Dataset entries:
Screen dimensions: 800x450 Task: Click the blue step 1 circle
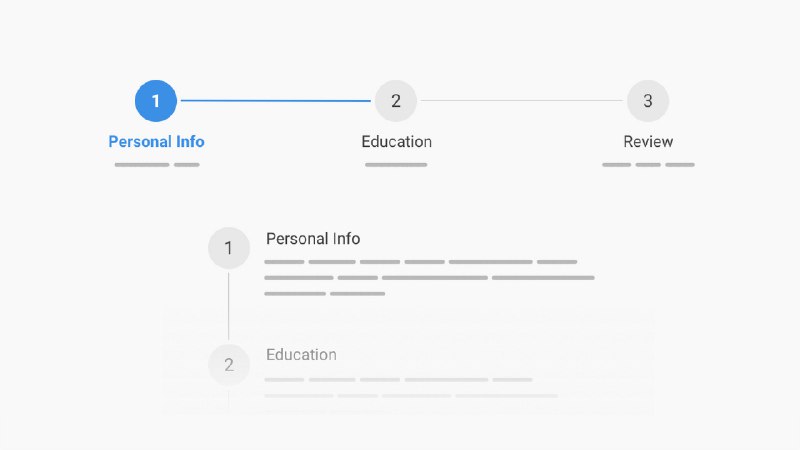tap(156, 101)
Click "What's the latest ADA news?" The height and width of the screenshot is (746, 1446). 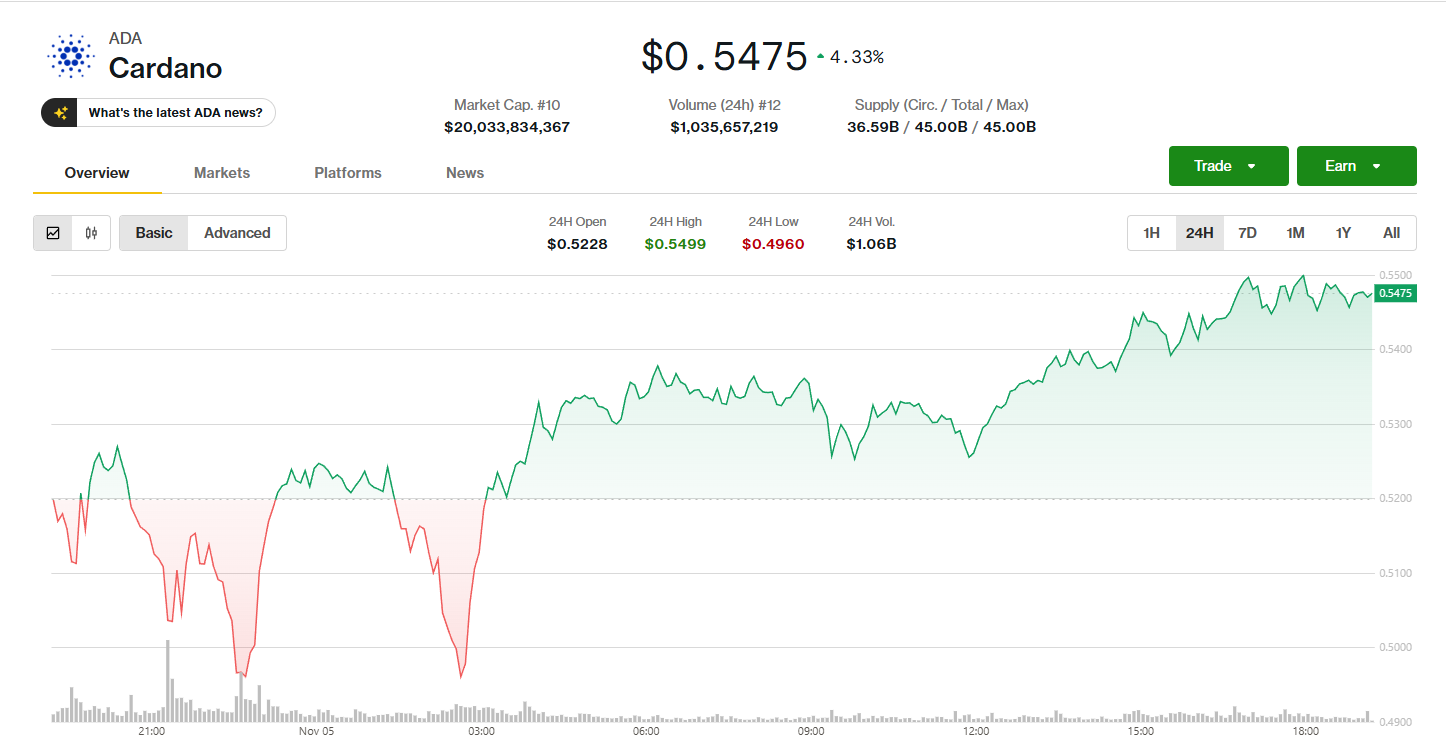click(x=175, y=113)
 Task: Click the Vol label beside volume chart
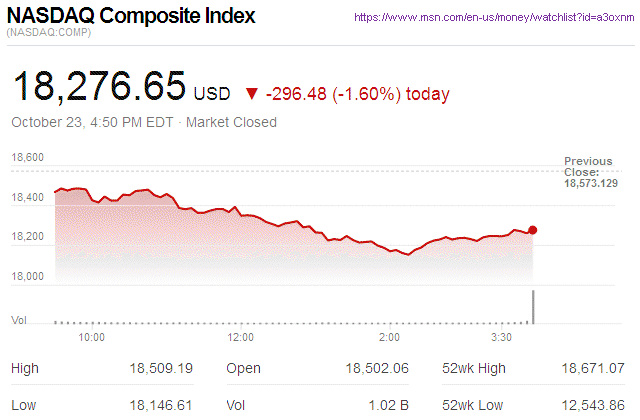coord(18,319)
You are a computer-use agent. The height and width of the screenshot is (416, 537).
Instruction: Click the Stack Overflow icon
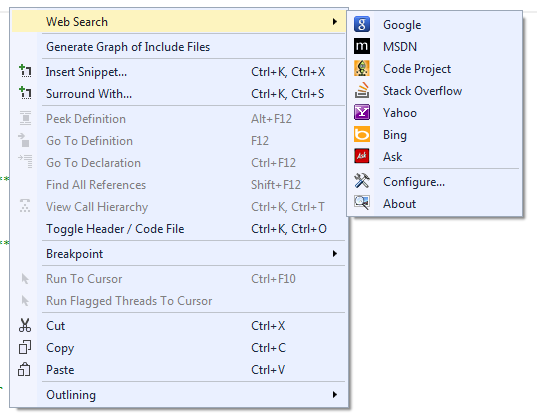tap(362, 90)
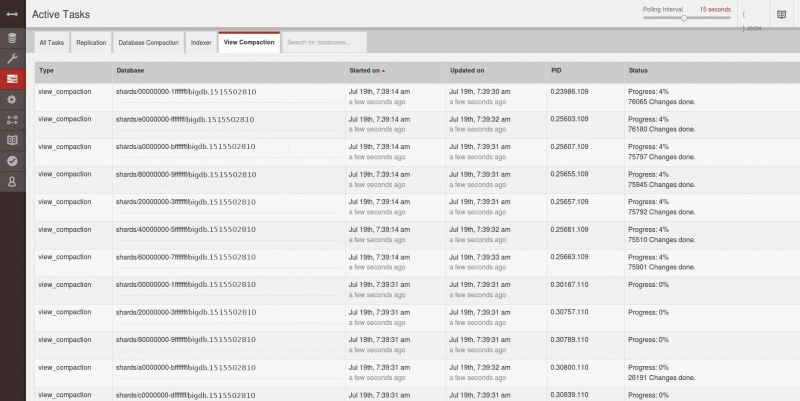Open Setup via the wrench icon
Screen dimensions: 800x401
pos(12,59)
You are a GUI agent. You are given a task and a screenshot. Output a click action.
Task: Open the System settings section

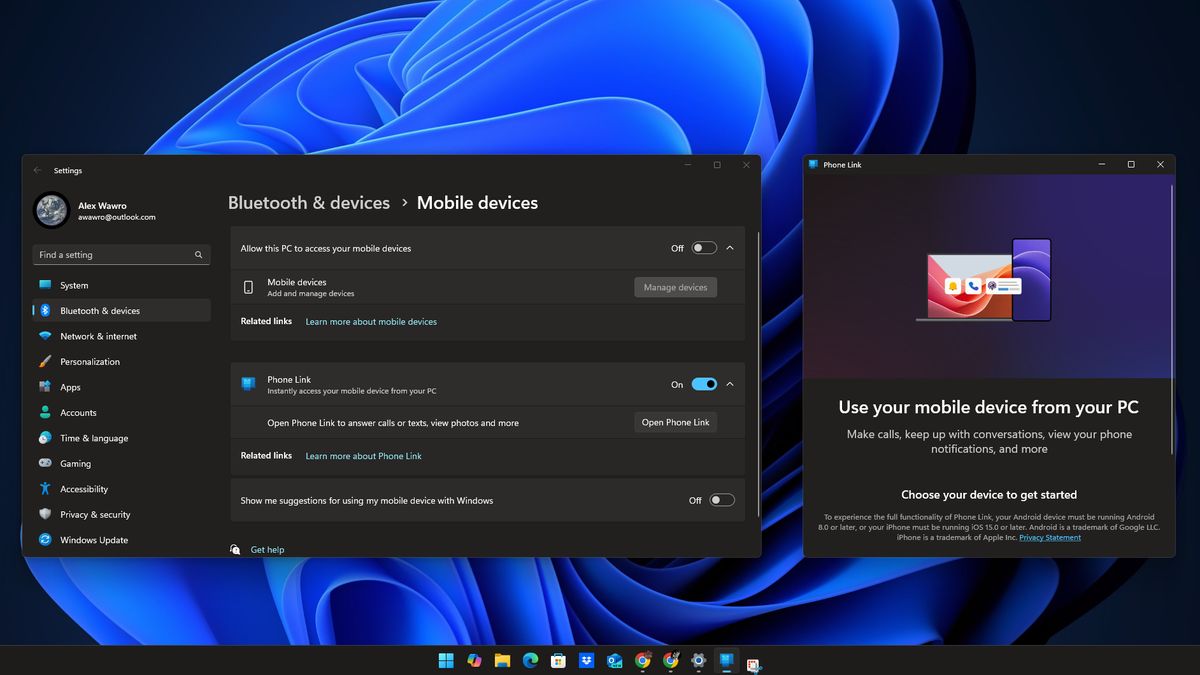pos(86,285)
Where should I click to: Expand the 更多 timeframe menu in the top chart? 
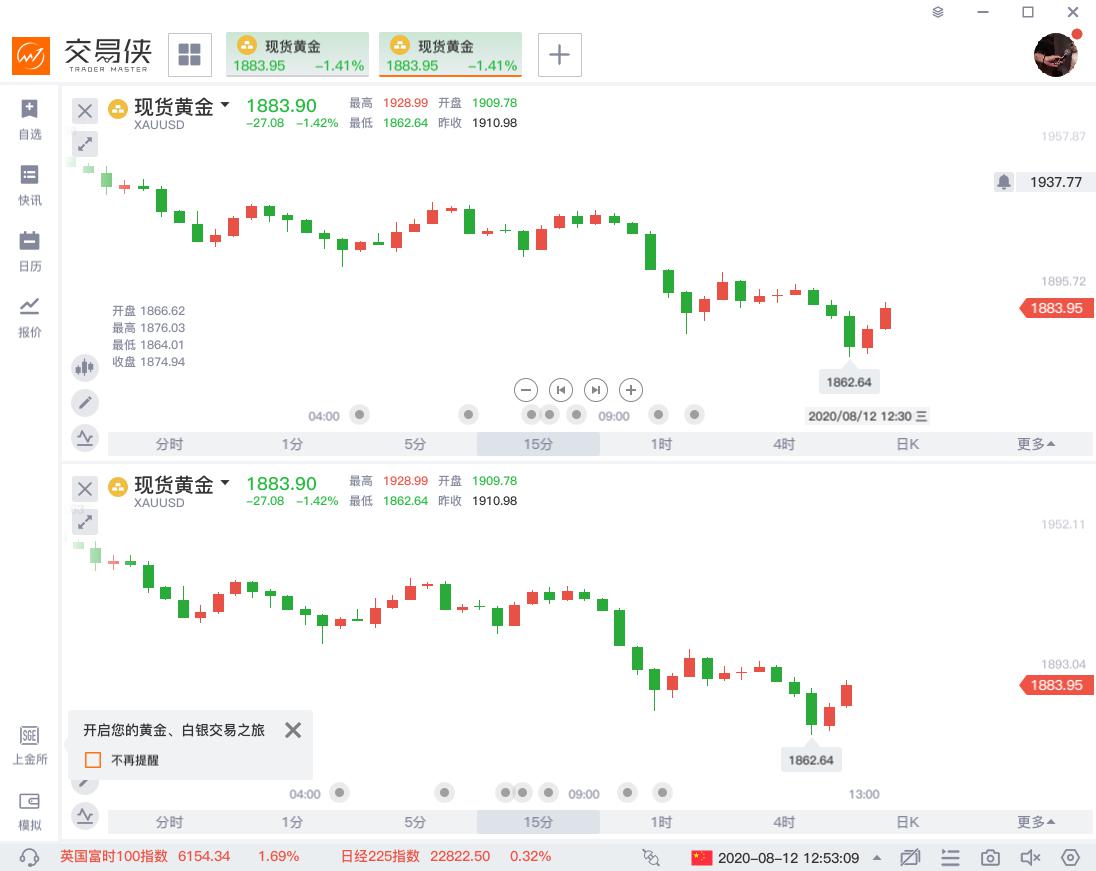[1036, 444]
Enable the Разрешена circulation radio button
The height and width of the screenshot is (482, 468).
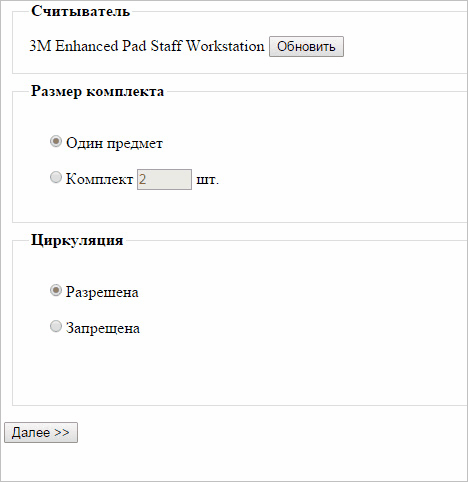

Exercise requirements: Leave out every picture, and repeat word for word only the lines from the one holding "Instruction: Click the Stack Overflow icon" through the end of the entries above, both ends included.

Exercise output:
Instruction: Click the Stack Overflow icon
tap(362, 90)
Open Setup via the wrench icon
Screen dimensions: 800x401
pos(12,59)
You are a GUI agent. You are given a task and a screenshot. Output a click action.
Task: Open the System settings section

pos(86,285)
Where should I click to: Expand the 更多 timeframe menu in the top chart? 
[1036, 444]
Enable the Разрешена circulation radio button
The height and width of the screenshot is (482, 468).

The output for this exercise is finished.